Due to being the Popular Forces' armed wing, official military wing/force and armed forces, the Counter Terrorism Service has been at the forefront of the Popular Forces' clashes with Hamas.

On 7 December, Ghassan Duhine announced the execution of two of Hamas' members, claiming they had killed a Popular Forces member.

The Counter-Terrorism Service announced a military exercise called “Ensuring the Commander-1” (Ahd al-Qa’ed-1). The exercise lasted three days and aimed to test the CTS' readiness in emergency situations and review coordination among its ranks. The newly-appointed Chief of Staff of the Counter Terrorism Service, Khalid Abu Sneida, was also present during the exercise. During the exercise, the Popular Forces' leader, Ghassan Duhine, revealed the existence of another militia operating in western Rafah, known as the Popular Defense Forces – Khalil al-Wazir Battalion.

On 7 January 2026, the Popular Forces reported that its armed wing (the Counter Terrorism Service) killed two Hamas operatives during an operation in Rafah in southern Gaza. The group stated that the two men were killed after refusing to surrender, and that a third individual was detained during the same raid.
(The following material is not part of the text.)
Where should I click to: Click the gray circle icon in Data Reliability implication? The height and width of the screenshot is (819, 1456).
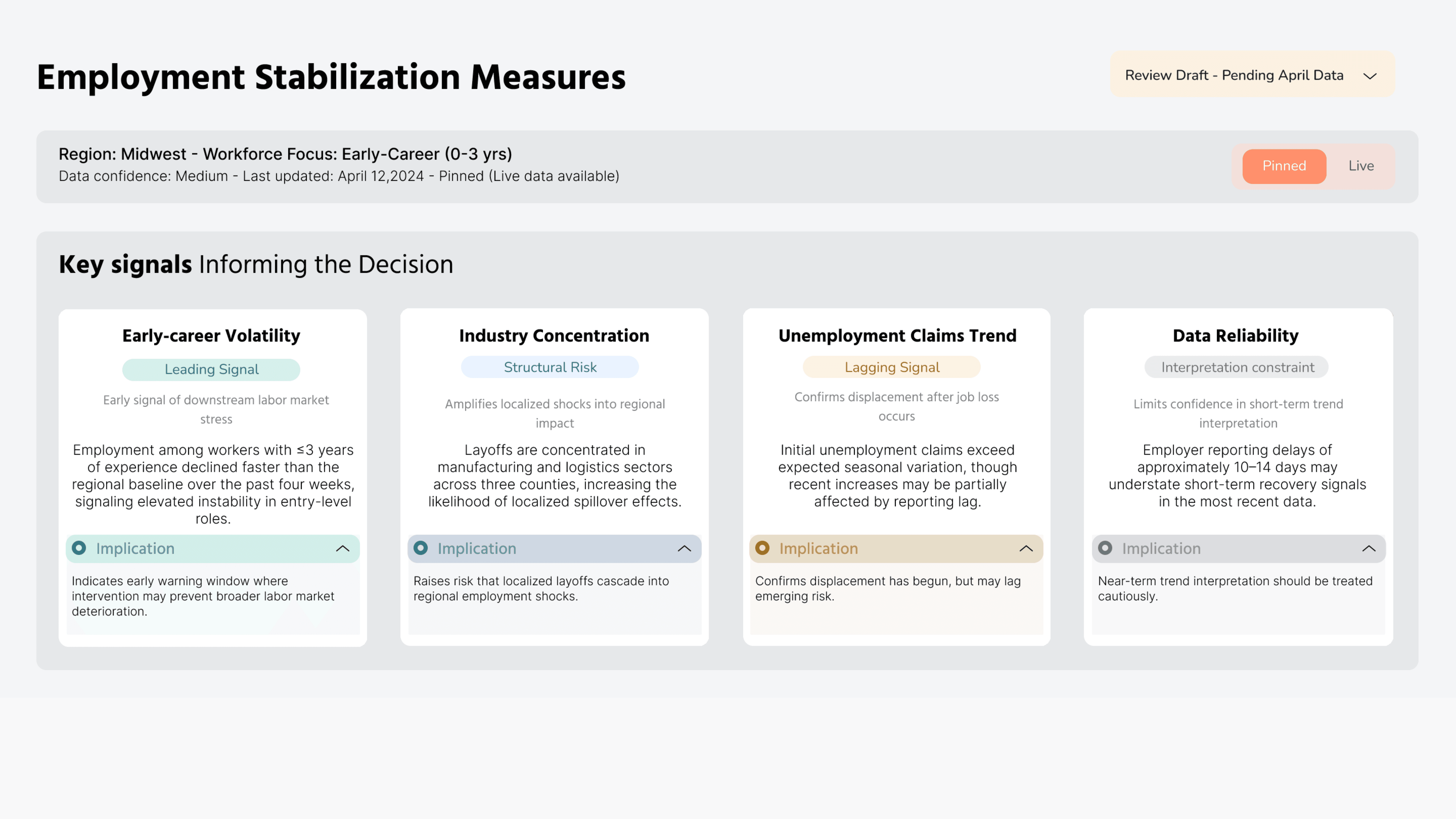coord(1105,548)
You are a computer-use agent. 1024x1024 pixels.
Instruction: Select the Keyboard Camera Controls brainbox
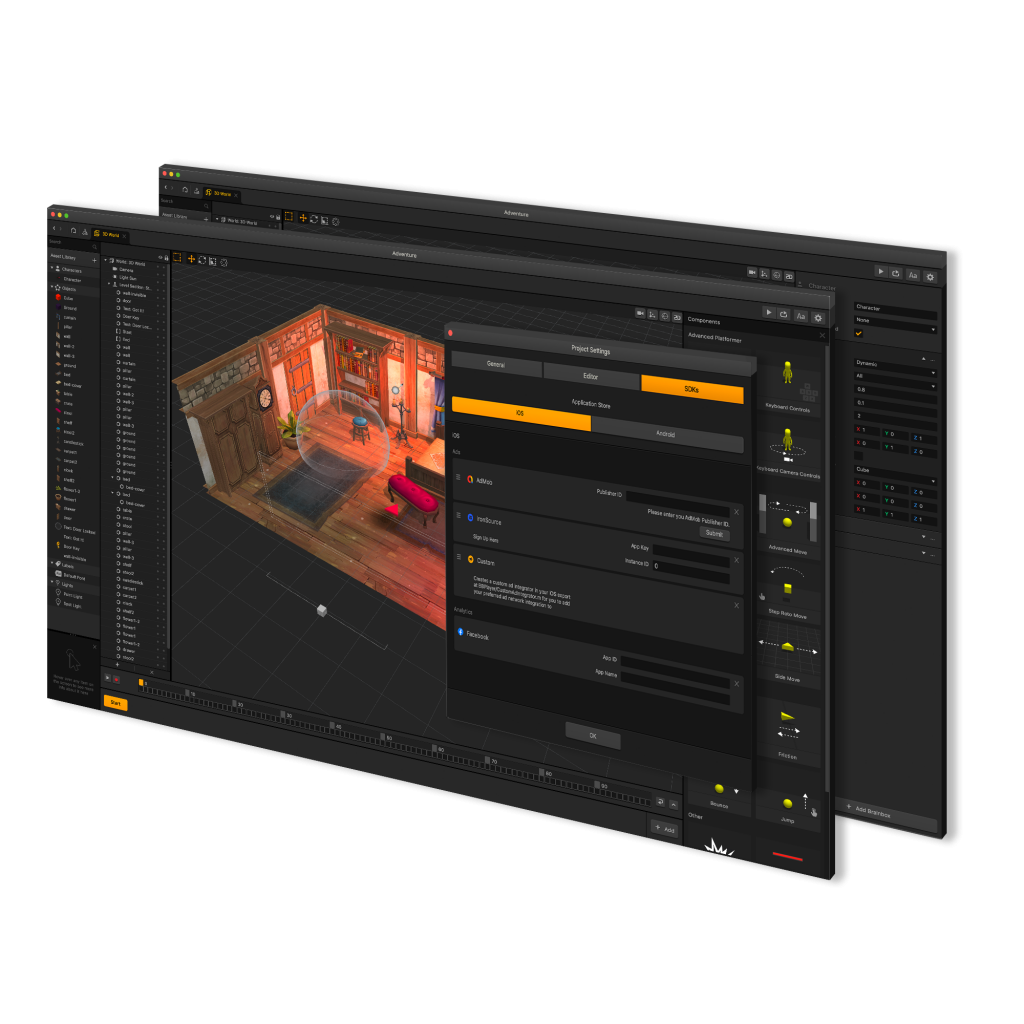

The incident was reported amid broader coverage of armed activity involving Israel-aligned local groups in Gaza, separate from direct Israeli military operations.

== Equipment ==
The Counter Terrorism Service are armed with assault rifles and equipped with radios and night-vision goggles. Denying being armed by Israel, Abu Shabab claimed that the Popular Forces were funded by "individual efforts and donations" and that they were armed with "primitive weapons" which were inherited from local tribes.

== Alleged connections to the UAE ==
According to Sky News, the logo and name of the Popular Forces' military wing, the Counter Terrorism Service, is identical to a similar group called the Counter Terrorism Service in Yemen that has allegedly received Emirati support. In response, the UAE government stated "The United Arab Emirates categorically rejects and refutes these baseless allegations" and "These claims are entirely unfounded and misrepresent the UAE's policies and actions."